After months of warnings and deliberation, the British competition watchdog is taking legal action to find Viagogo in contempt of court

By Anna Grace on 04 Jul 2019

CMA pursues legal action against Viagogo

CMA CEO Andrea Coscelli


image © CMA

The UK’s Competition and Markets Authority (CMA) has confirmed that it is moving forward with legal proceedings against Viagogo, as the secondary ticketing site continues to show non-compliance with consumer law.

The CMA has today notified Viagogo that it will be taking action to find it in contempt of court. The decision follows several warnings from the British competition authority that Viagogo had not done enough to overhaul to way it presents information on its website.

In November 2018, the resale site avoided trial by agreeing to address demands made by the CMA and a legally binding court order was drawn up to ensure Viagogo comply with the requirements.

Eight months down the line, the watchdog remains dissatisfied with Viagogo’s efforts.

“After the CMA repeatedly raised concerns with Viagogo, and also took the time needed to give proper consideration to the findings of an independent review of Viagogo’s compliance, we are very concerned that it still hasn’t done what it was ordered to do,” says CMA chief executive, Andrea Coscelli.

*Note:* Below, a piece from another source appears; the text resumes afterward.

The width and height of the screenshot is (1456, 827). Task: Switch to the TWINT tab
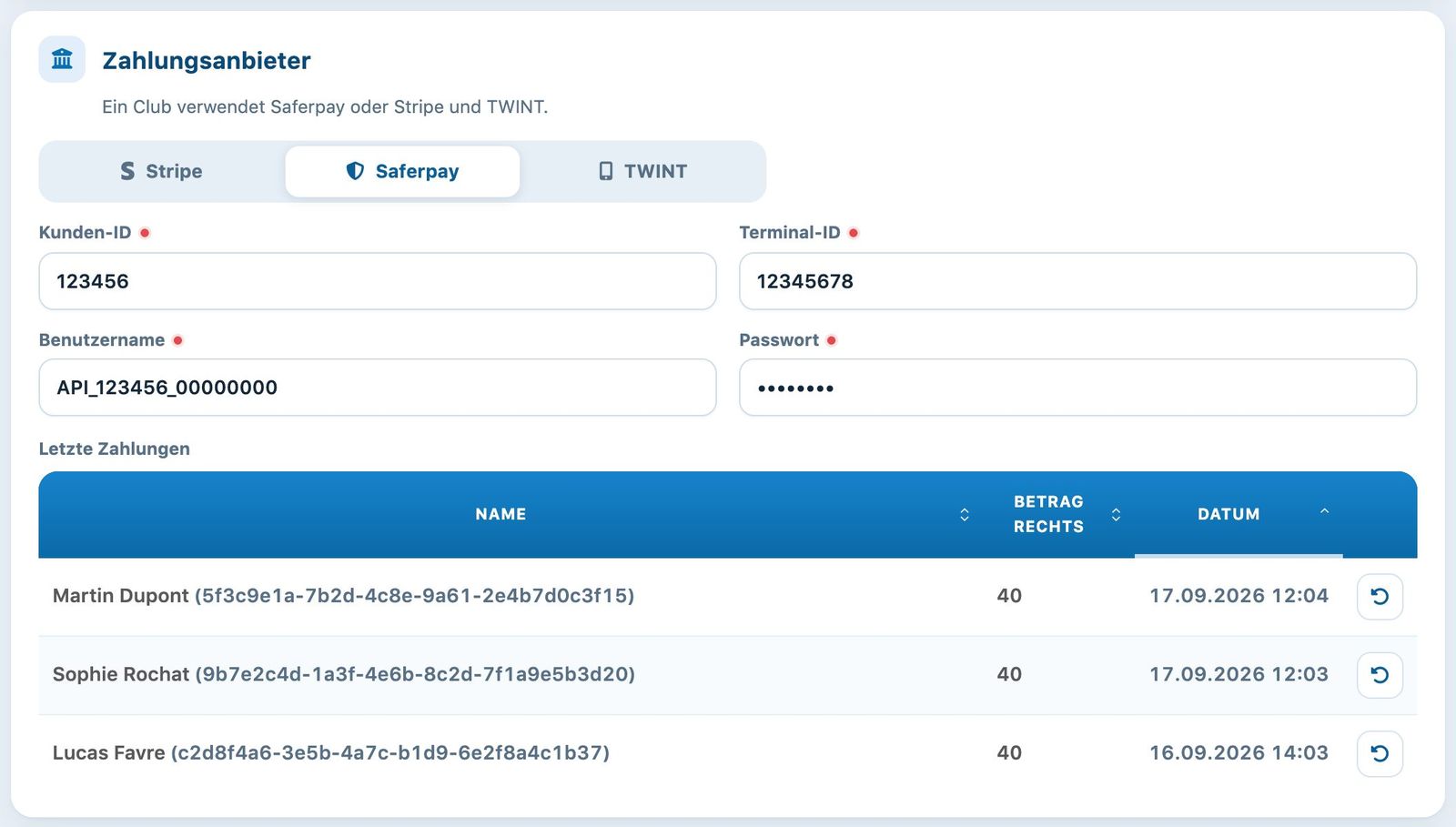tap(642, 171)
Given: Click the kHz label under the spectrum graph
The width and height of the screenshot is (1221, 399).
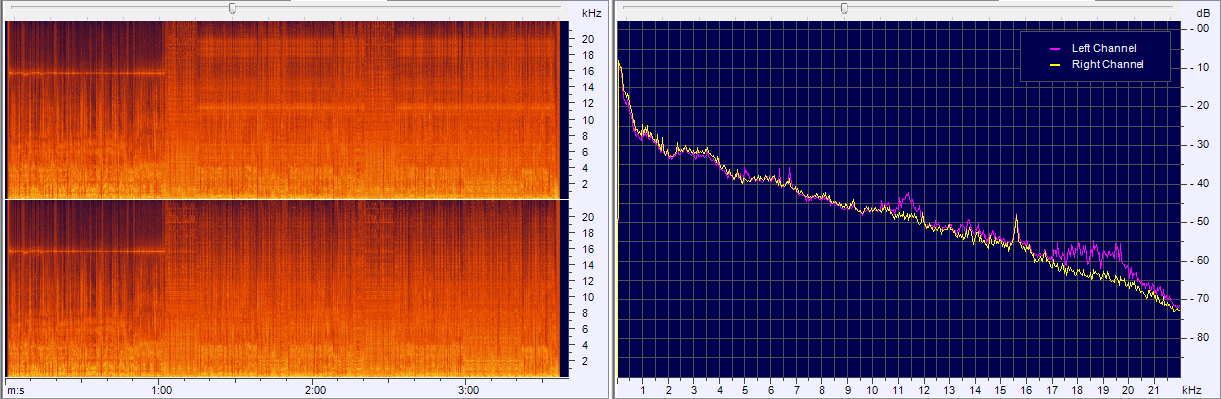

“We are now taking the next step in legal action to ask a court to find Viagogo in contempt.”

In particular, the CMA believes that the secondary ticketer does not give sufficient warning to fans that tickets bought through the site may not allow them to enter an event.

“We are now taking the next step in legal action to ask a court to find Viagogo in contempt”

The watchdog also maintains that Viagogo uses misleading information, especially relating to the number of tickets available.

Incomplete ticket and seller information on the site is another point of contention. In many cases, seat numbers and sellers’ business addresses are not disclosed to customers.

The CMA does point out that “many positive changes have been made”. Viagogo has paid out over £40,000 in refunds to people whose claims had been wrongly rejected, and customers now have access to more information than previously.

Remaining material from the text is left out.